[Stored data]
*** Begin section ***
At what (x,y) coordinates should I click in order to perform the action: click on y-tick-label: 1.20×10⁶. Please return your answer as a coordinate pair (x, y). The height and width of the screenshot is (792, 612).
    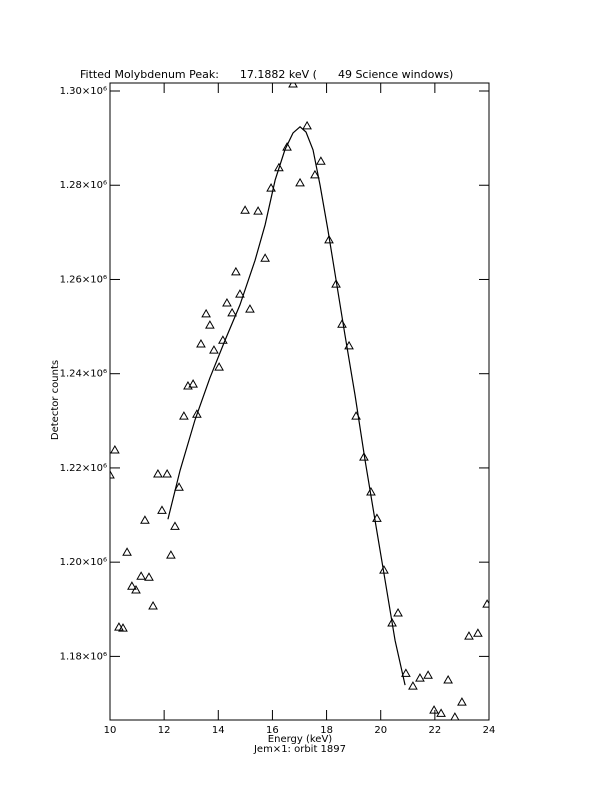
    Looking at the image, I should click on (84, 562).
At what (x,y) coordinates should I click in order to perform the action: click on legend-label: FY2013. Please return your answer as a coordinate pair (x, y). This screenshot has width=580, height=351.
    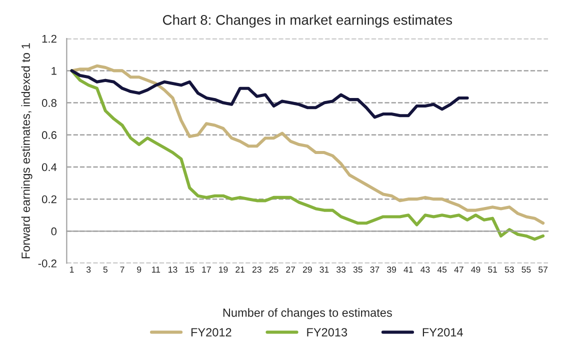
    Looking at the image, I should click on (328, 332).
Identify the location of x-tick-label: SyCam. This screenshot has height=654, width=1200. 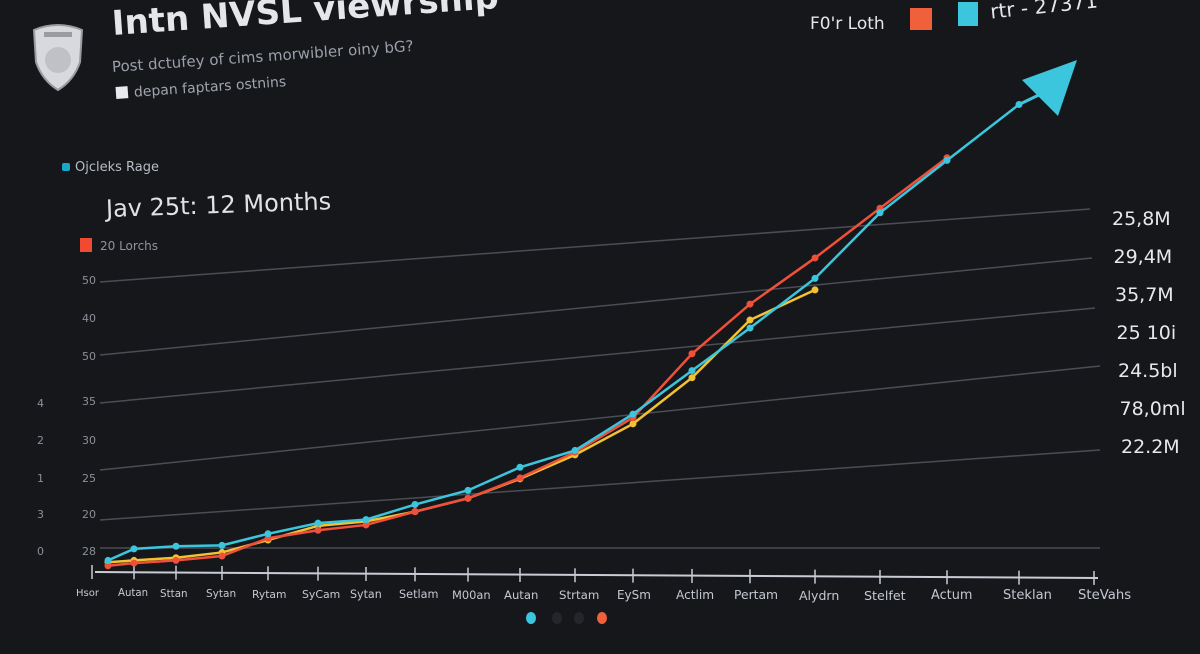
(322, 594).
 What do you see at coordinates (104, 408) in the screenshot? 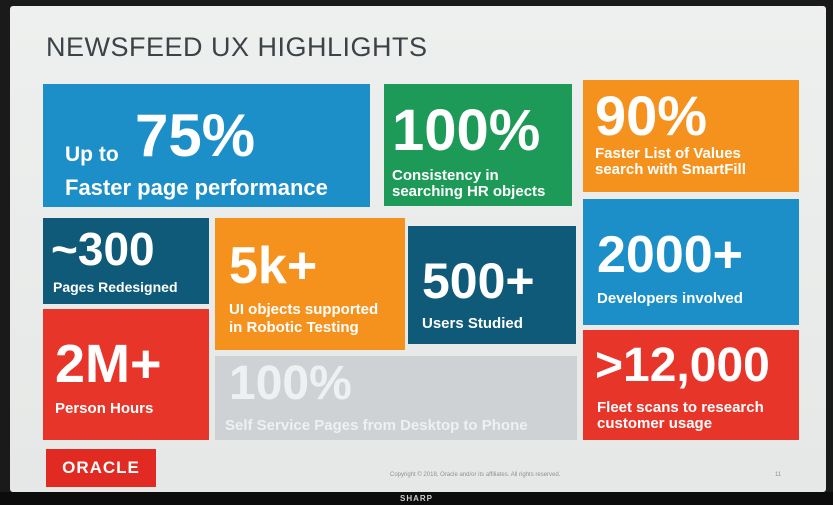
I see `tile-label: Person Hours` at bounding box center [104, 408].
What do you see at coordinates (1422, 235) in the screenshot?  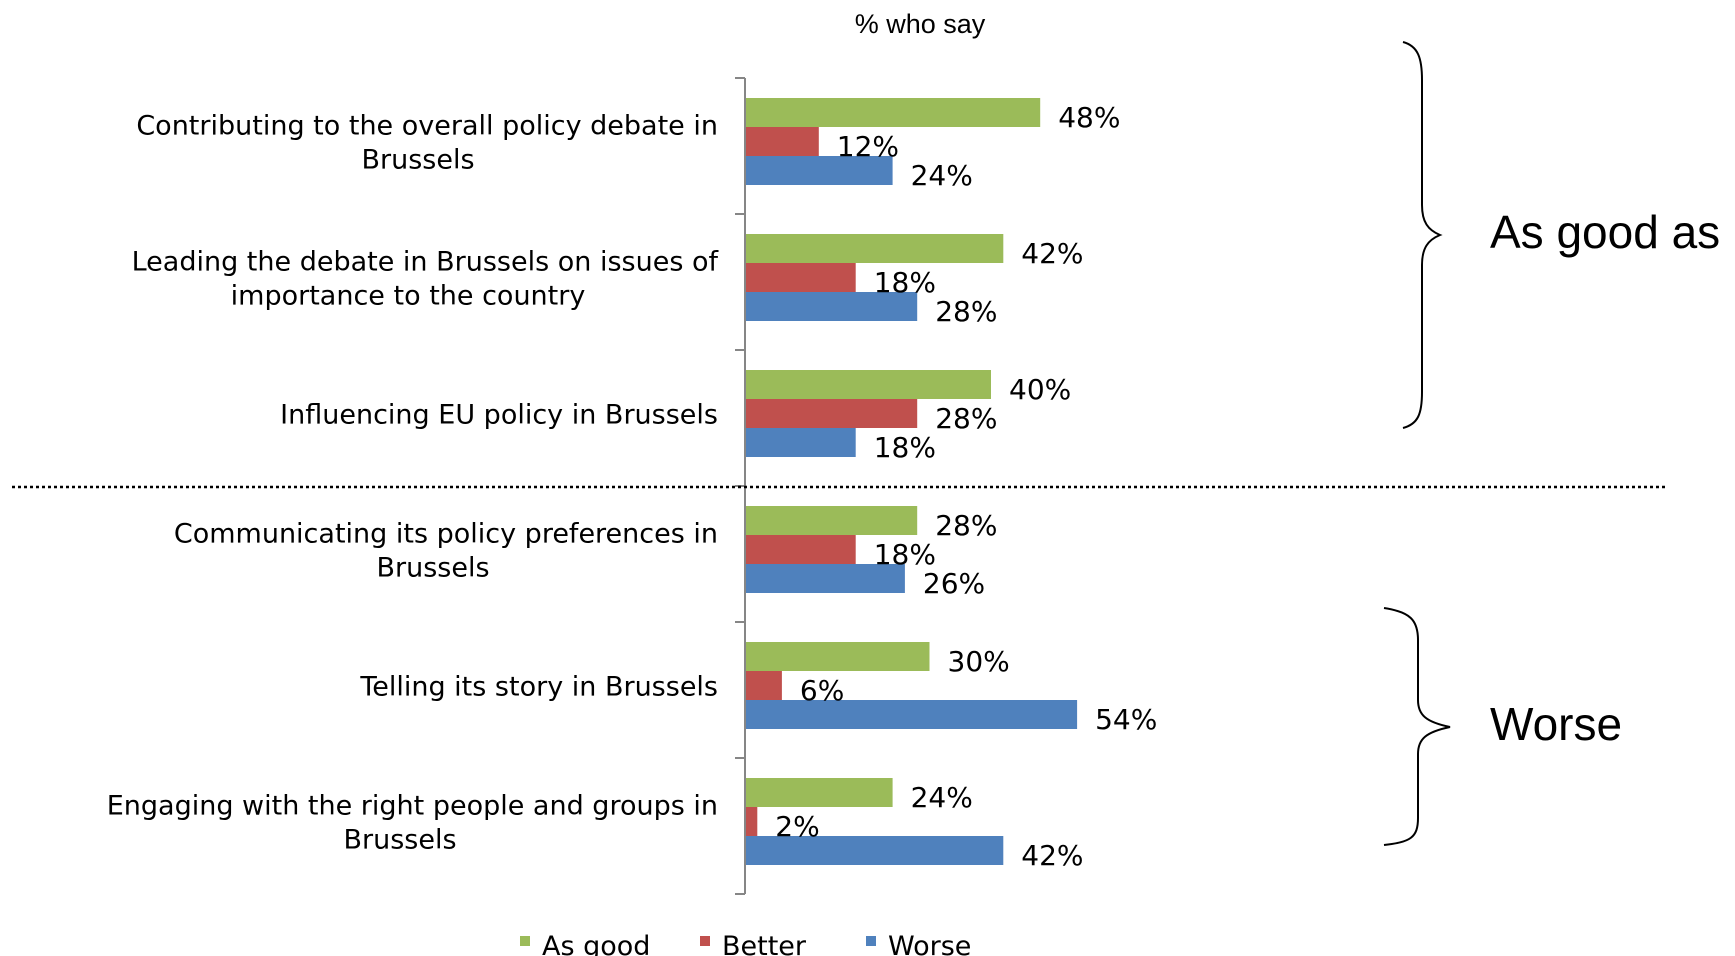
*** End section ***
Work required: Could you switch every "screenshot" in the listing above to "screen capture" and write the listing out again, otherwise unchanged and without the pictures?

Task answer:
At what (x,y) coordinates should I click in order to perform the action: click on y-tick-label: 1.20×10⁶. Please return your answer as a coordinate pair (x, y). The height and width of the screen capture is (792, 612).
    Looking at the image, I should click on (84, 562).
At what (x,y) coordinates should I click in order to perform the action: click on legend-label: FY2013. Please return your answer as a coordinate pair (x, y). This screen capture has width=580, height=351.
    Looking at the image, I should click on (328, 332).
Identify the location of x-tick-label: SyCam. This screen capture has height=654, width=1200. 
(322, 594).
 What do you see at coordinates (104, 408) in the screen capture? 
I see `tile-label: Person Hours` at bounding box center [104, 408].
What do you see at coordinates (1422, 235) in the screen capture?  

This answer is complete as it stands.